Saturday, March 18, 2006

Syrie: Changement en trompe-l'oeil

Après un quatrième remaniement ministériel en six ans, le gouvernement syrien n’en finit pas de faire du sur place. Et gare aux opposants du régime. Ils sont invités à « prendre une tasse de café », histoire de les mettre au frais.



Depuis qu’il a hérité de la magistrature suprême en juin 2000, le président syrien Bachar al-Assad a procédé à trois amendements ministériels en 2001, 2004 et 2006. Il a également remplacé l’ancien premier ministre, Mohammed Moustapha Mirou, par l’ancien président du Parlement, Mohammed Naji al-Itrri, en 2003. Bachar al-Assad était d’ailleurs le principal architecte du premier gouvernement Mirou, formé en mars 2000 alors qu’il n’était que le conseiller de son père. A chaque changement, les médias aux ordres du pouvoir mènent une campagne affirmant qu’il vise la modernisation, le développement, la réforme et l’injection de sang nouveau au sein de l’équipe ministérielle. Or il s’est trouvé que ces nouvelles figures propulsées lors du premier changement sont les premières éliminées lors du second, et présentées par ces mêmes médias comme un frein aux réformes et à la modernisation. Certains d’entre eux sont même parfois accusés de corruption et d’abus de pouvoir, comme l’ancien premier ministre Mirou. Les médias proches du pouvoir, comme le site électronique Champress, rapportent qu’il a été interdit de voyage après avoir été accusé de corruption. Selon le même site, ses avoirs personnels, ceux de son fils et de son gendre auraient été saisis.
Le plus frappant dans la nouvelle équipe gouvernementale, c’est que certains nouveaux ministres aux portefeuilles sensibles – et qu’on gratifient de « jeunes » par rapport à la vieille garde de Farouk Chara’e (68 ans) qui quitte les Affaires étrangères pour le poste de vice-président de la République, le premier ministre Itri (62 ans) ou le nouveau titulaire des Affaires étrangères, Oualid Al-Mou’allem (65 ans) –, sont considérés comme faisant partie des réseaux qui gravitaient autour du général Ali Douba, le chef historique des services de renseignement militaire jusqu’en 2000. A cette époque, ils avaient évolué dans divers postes de responsabilité au sein du parti Baas, de l’administration, de l’université ou des médias. Ce n’est pas le moindre des paradoxes de remarquer que c’est le premier gouvernement syrien où le général Douba, pourtant à la retraite, compte un aussi grand nombre d’anciens obligés. Cela ne pourrait que confirmer les informations en provenance de Damas, et souligner le retour en grâce de l’ancien patron du renseignement militaire. Serait-ce pour gagner son silence ou sa neutralité au sein de l’ancien appareil qu’il dirigeait ? Il s’avère qu’on retrouve aujourd’hui des vétérans du renseignement militaire et certains officiels qui en sont issus.

☆ ☆ ☆ ☆ ☆

* [Consignes]:
1. Modifiez l'article sur la Syrie en commençant par « Après un quatrième » et en continuant jusqu'à « mettre au frais. ». Mettez « tasse de thé » à la place de « tasse de café ».
2. Répondez à ces questions d'après l'article sur la Syrie :
(a) En quelle année Mohammed Naji al-Itrri a-t-il remplacé Mohammed Moustapha Mirou au poste de premier ministre ?
(b) Quel site électronique est cité comme exemple de média proche du pouvoir ?
(c) Quel âge l'article donne-t-il au nouveau titulaire des Affaires étrangères, Oualid Al-Mou'allem ?
3. Relevez toutes les personnes dont l'article sur la Syrie précise l'âge, en indiquant cet âge pour chacune.

* [Données enregistrées]:
☆ ☆ ☆ ☆ ☆

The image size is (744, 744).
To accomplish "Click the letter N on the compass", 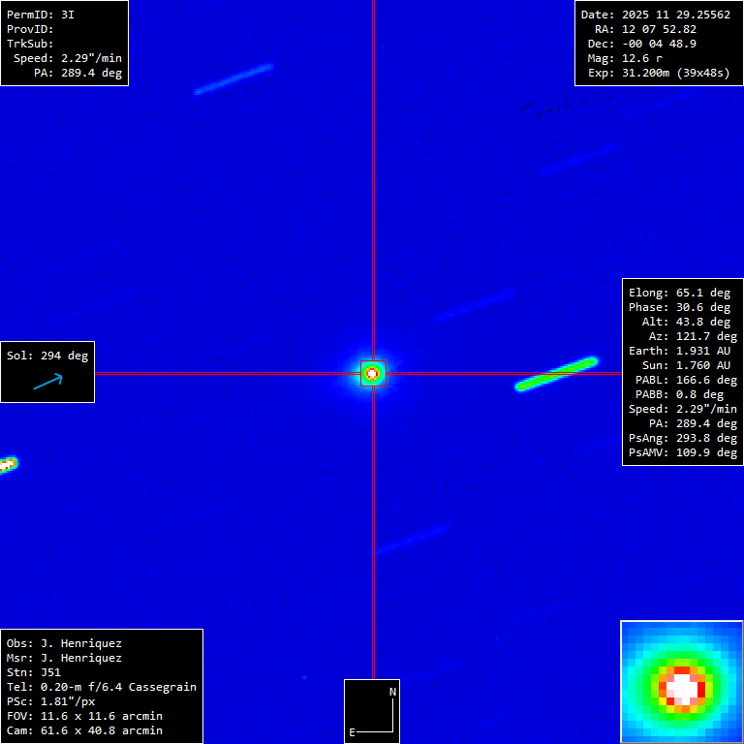I will (x=392, y=692).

☆ ☆ ☆ ☆ ☆

* [Exercices corrigés]:
1.
Après un quatrième remaniement ministériel en six ans, le gouvernement syrien n’en finit pas de faire du sur place. Et gare aux opposants du régime. Ils sont invités à « prendre une tasse de thé », histoire de les mettre au frais.

2.
(a) En 2003.
(b) Le site Champress.
(c) 65 ans.

3.
Farouk Chara'e : 68 ans
Le premier ministre Itri : 62 ans
Oualid Al-Mou'allem : 65 ans